Le mot de l'actualité avec la Délégation à la langue française du ministère de la Culture. Yvan Amar.
Annie Ernaux vient d'être récompensée par l'une des plus prestigieuses distinctions littéraires au monde. Elle a eu le prix Nobel de littérature. Et en fait des Nobel de littérature français, on en compte pas mal, beaucoup ont été ainsi nobélisé. Je dis nobélisé parce que le mot on l'entend, il est familier, il est souriant, un peu bricolé, c'est vrai, mais on l'entend souvent, nobélisé pour avoir eu le prix Nobel.

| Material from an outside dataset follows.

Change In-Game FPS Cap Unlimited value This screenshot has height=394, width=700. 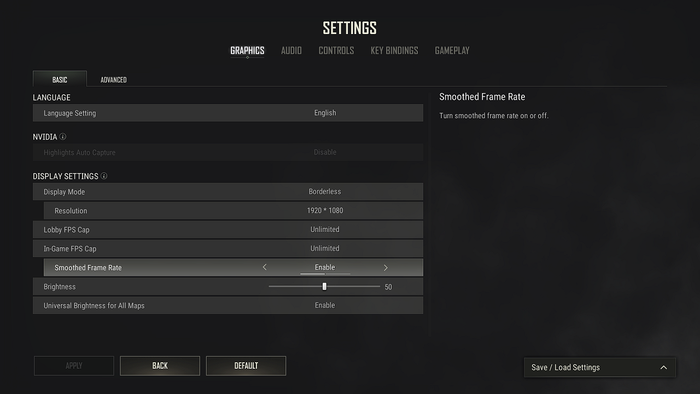click(x=325, y=249)

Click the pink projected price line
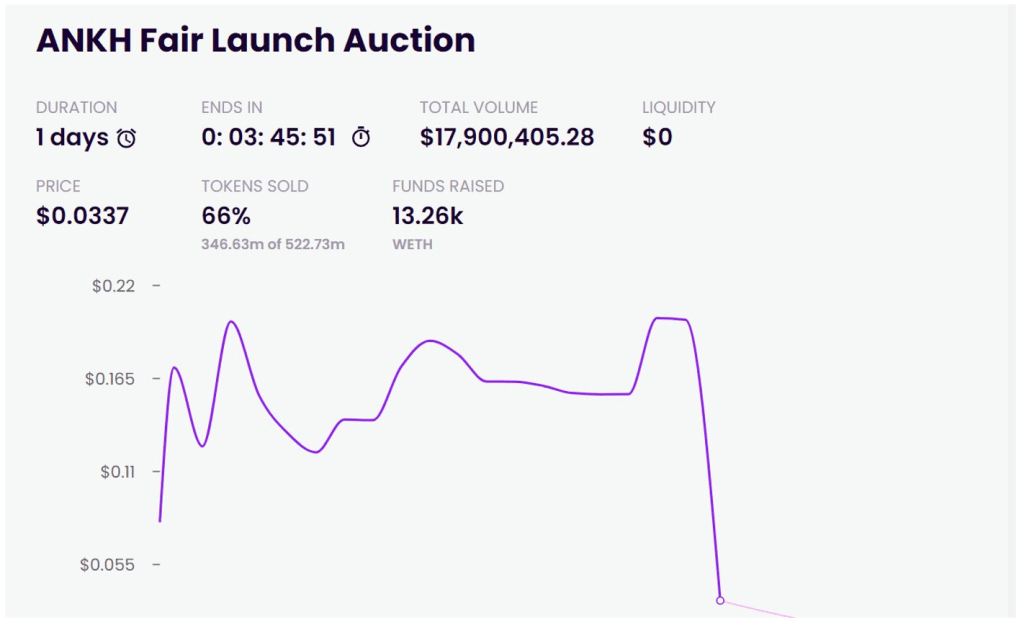tap(760, 609)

Depuis les tout débuts de ce prix, la France est à l'honneur parce que le poète Sully Prudhomme, en 1901, a été le premier à le recevoir. Le Nobel de littérature qui a fait le plus de bruit, c'est peut être celui de Jean-Paul Sartre en 1964, parce que Sartre l'a refusé. Et puis, dans les dernières décennies, on cite Claude Simon ou Jean-Marie Le Clézio, Patrick Modiano et aussi Gao Xingjian qui est particulier parce que c'est un auteur chinois naturalisé français qui a écrit dans les deux langues.

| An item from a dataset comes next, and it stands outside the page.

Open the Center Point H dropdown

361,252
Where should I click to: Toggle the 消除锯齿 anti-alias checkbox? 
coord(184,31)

Donc revenons à notre Annie Ernaux. Elle est écrivaine, c'est comme ça qu'elle se définit. Et il y a quelques mois, cette écrivaine féministe s'était, dans une interview, rebellée contre la manière dont elle était souvent nommée. Elle précisait que les hommes qui écrivent pas de problème, on les appelle des écrivains, alors qu'elle souvent, on la présentait comme romancière alors même qu'elle n'avait pas écrit de romans depuis bien longtemps mais autre chose, des essais, des récits, etc. Alors, il est vrai qu'être écrivaine ou écrivain englobe une activité plus large qu'être romancière ou romancier. Et pourtant, ce dernier mot n'a rien de péjoratif. S'il a parfois été préféré à l'autre, c'est peut être aussi parce qu'il se féminise facilement et depuis longtemps, parce qu'il fait partie de toute une série de mots dont le masculin se termine en -er ou ier. On dit romancier, comme on dit aussi épicier, policier, pompiers, etc. Les féminins sont courants quand la profession est couramment exercée par des femmes : épicière, pas de problème, pompière, c'est plus rare parce qu'en fait l'activité est encore extrêmement masculine.

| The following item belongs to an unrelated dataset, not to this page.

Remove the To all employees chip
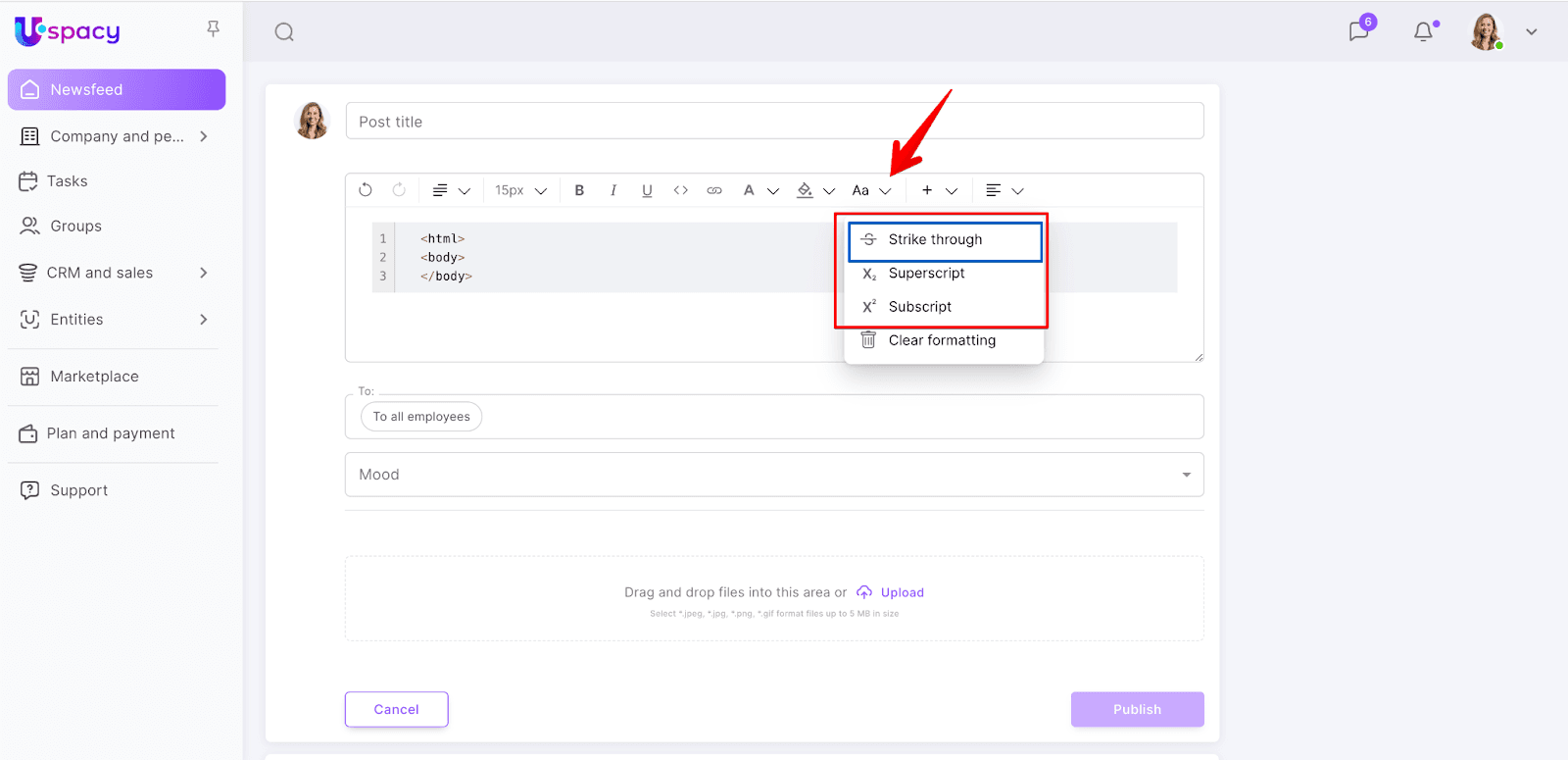This screenshot has width=1568, height=760. [421, 417]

Alors pour écrivains, ce n'est pas la même chose. Il n'y a pas d'autres noms de métier qui se terminent par cette syllabe. Donc forcément, on a un effet d'étonnement les premières fois qu'on entend écrivaine. Le mot, on l'entend de plus en plus et pas mal depuis la fin du XXᵉ siècle et il a parfois amené des réflexions particulièrement illogiques, mais qui attestent bien du caractère rare du mot. Par exemple, Maurice Druon, qui était écrivain, lui, homme politique, ministre de la Culture, particulièrement anti-féministe, il s'était insurgé contre ce féminin qui lui déplaisait et il avait même noté que ce féminin « écrivaine » allait contre l'intérêt des femmes qui écrivent en donnant, disait il, une allure méprisante au mot. Ça se termine par vaine, donc ça sous entend une certaine vanité de cette activité, alors même que pour Druon, la syllabe vin dans « écrivain » ne le gênait pas du tout.